## What this task involves
Read through the listing, and wherever a line holds the word "icon", return it.

## Exercise data
__________________________________________________

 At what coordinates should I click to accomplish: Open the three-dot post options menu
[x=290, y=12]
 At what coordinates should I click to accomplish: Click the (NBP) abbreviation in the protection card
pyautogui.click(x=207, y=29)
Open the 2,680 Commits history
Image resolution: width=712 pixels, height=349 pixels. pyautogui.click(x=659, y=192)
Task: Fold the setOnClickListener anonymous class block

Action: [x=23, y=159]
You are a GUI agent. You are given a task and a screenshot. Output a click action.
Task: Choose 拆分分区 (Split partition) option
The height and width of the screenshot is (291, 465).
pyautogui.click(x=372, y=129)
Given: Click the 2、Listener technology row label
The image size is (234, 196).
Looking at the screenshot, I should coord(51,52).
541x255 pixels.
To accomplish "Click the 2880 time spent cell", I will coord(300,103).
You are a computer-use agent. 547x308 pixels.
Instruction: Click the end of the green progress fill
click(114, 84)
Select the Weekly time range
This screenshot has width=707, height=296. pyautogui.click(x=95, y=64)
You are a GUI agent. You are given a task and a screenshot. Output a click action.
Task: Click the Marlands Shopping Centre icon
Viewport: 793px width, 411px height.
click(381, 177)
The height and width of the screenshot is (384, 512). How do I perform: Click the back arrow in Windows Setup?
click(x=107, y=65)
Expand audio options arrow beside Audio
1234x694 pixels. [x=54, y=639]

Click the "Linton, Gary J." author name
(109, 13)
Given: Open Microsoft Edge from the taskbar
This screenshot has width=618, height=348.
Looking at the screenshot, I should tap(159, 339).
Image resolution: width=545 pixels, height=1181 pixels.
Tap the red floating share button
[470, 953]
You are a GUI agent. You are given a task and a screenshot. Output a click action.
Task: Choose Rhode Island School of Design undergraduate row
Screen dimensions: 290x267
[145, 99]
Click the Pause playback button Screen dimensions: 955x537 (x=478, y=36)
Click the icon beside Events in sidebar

__________________________________________________

## Task result
Task: Click the Marlands Shopping Centre icon
Click the icon beside Events in sidebar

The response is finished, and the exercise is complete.